* What the exercise asks
Copy out each line of the records that contains the word "Select", treating uppercase and lowercase as different.

* Extracted entries
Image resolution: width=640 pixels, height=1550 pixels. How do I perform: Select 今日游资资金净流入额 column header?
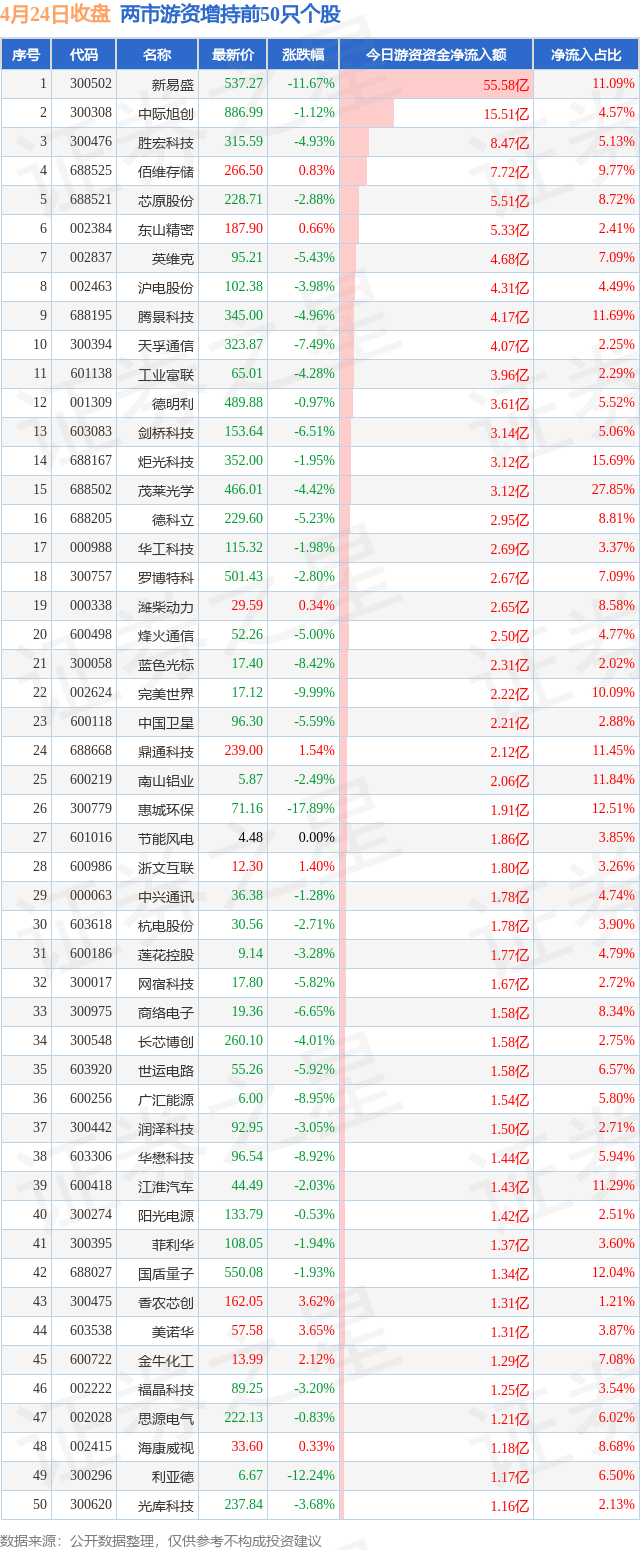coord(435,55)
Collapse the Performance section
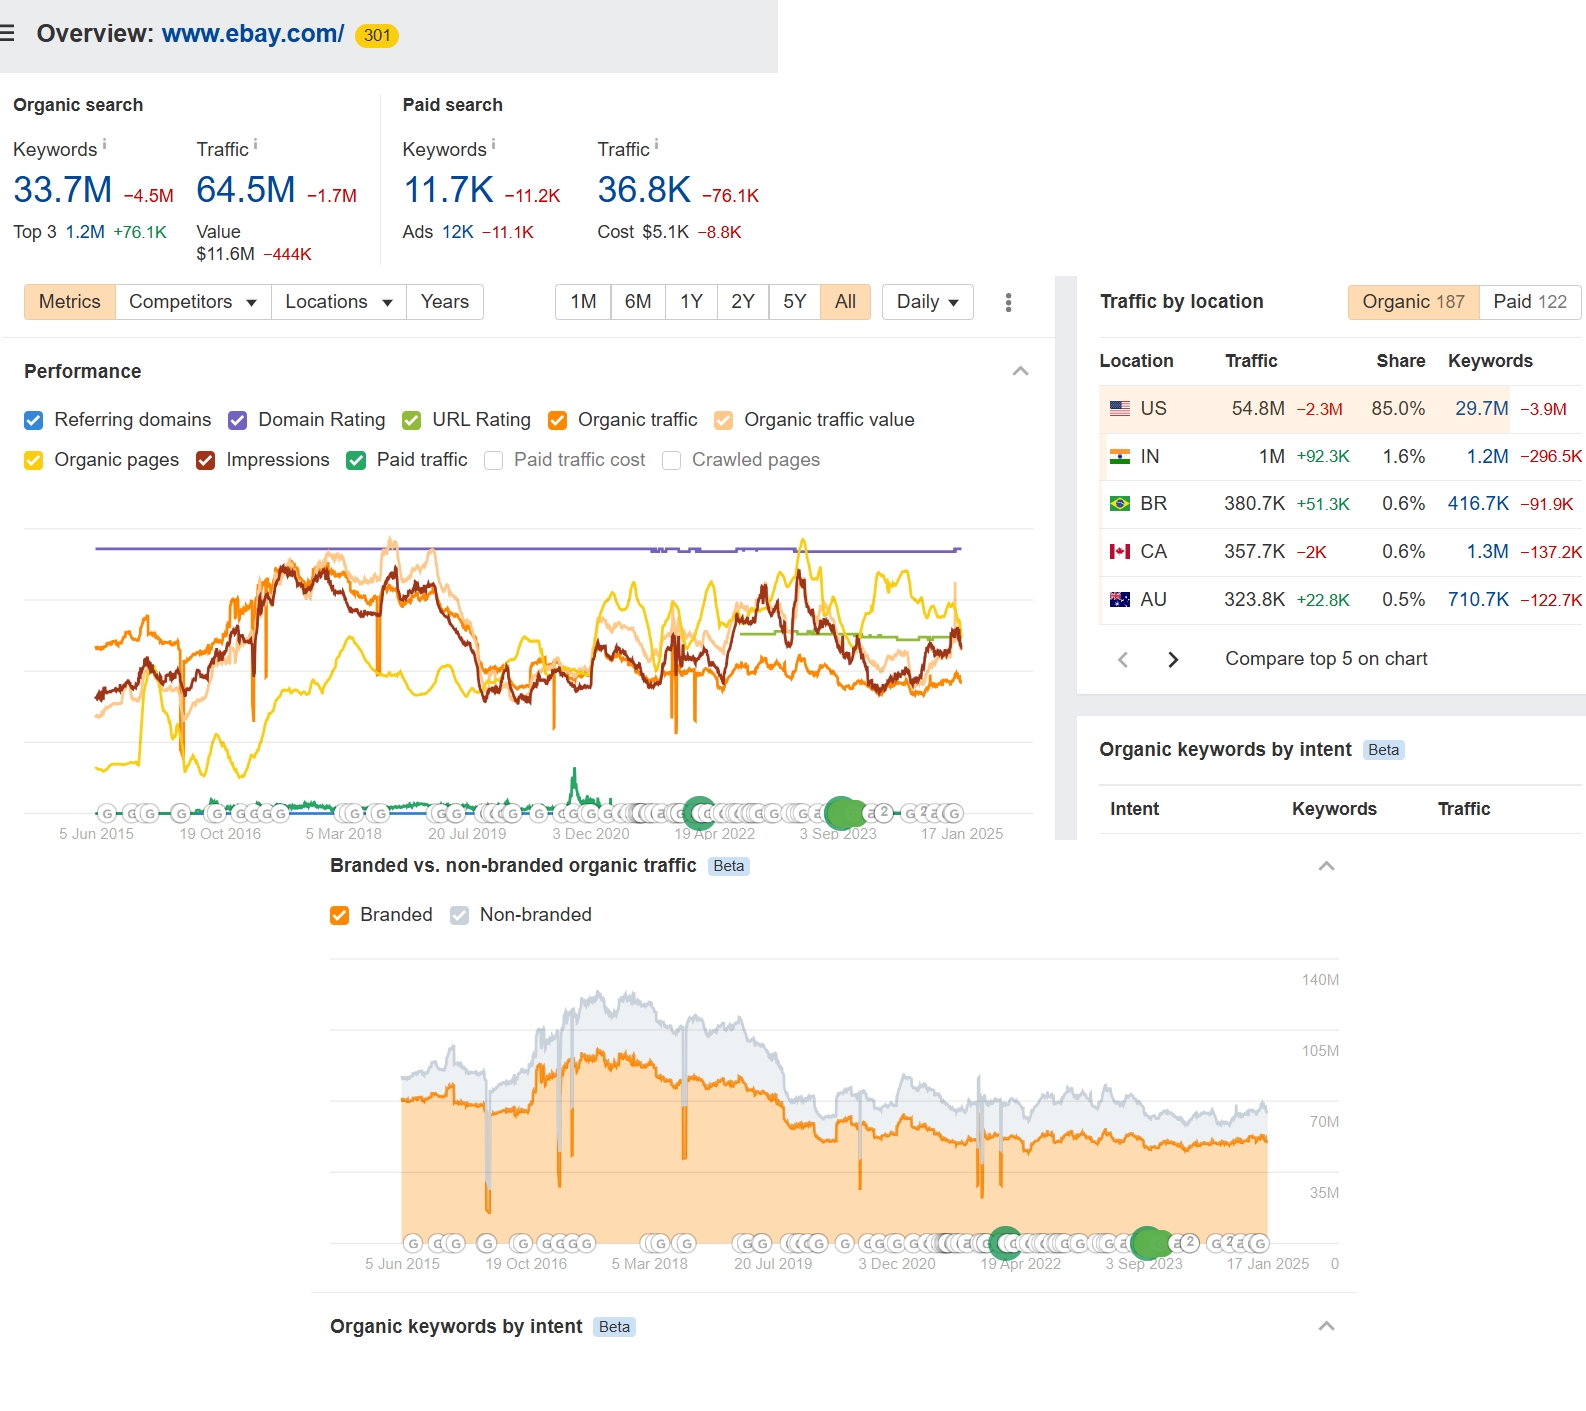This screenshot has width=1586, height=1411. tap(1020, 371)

---

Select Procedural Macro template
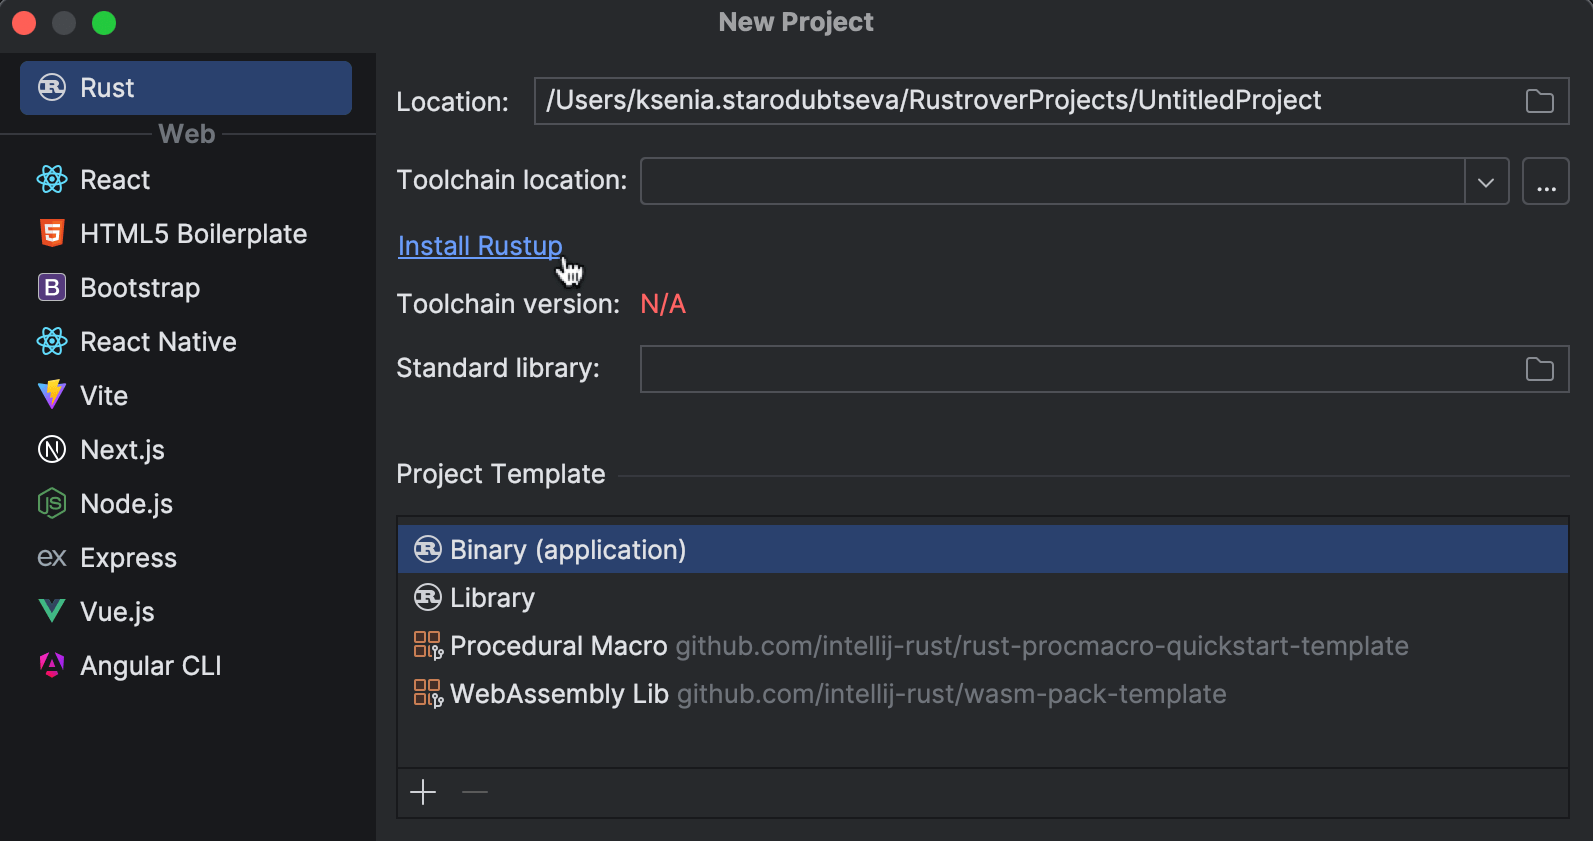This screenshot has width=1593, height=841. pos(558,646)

* Correct output
Image resolution: width=640 pixels, height=1550 pixels. How do I perform: Select 今日游资资金净流入额 column header?
Select Procedural Macro template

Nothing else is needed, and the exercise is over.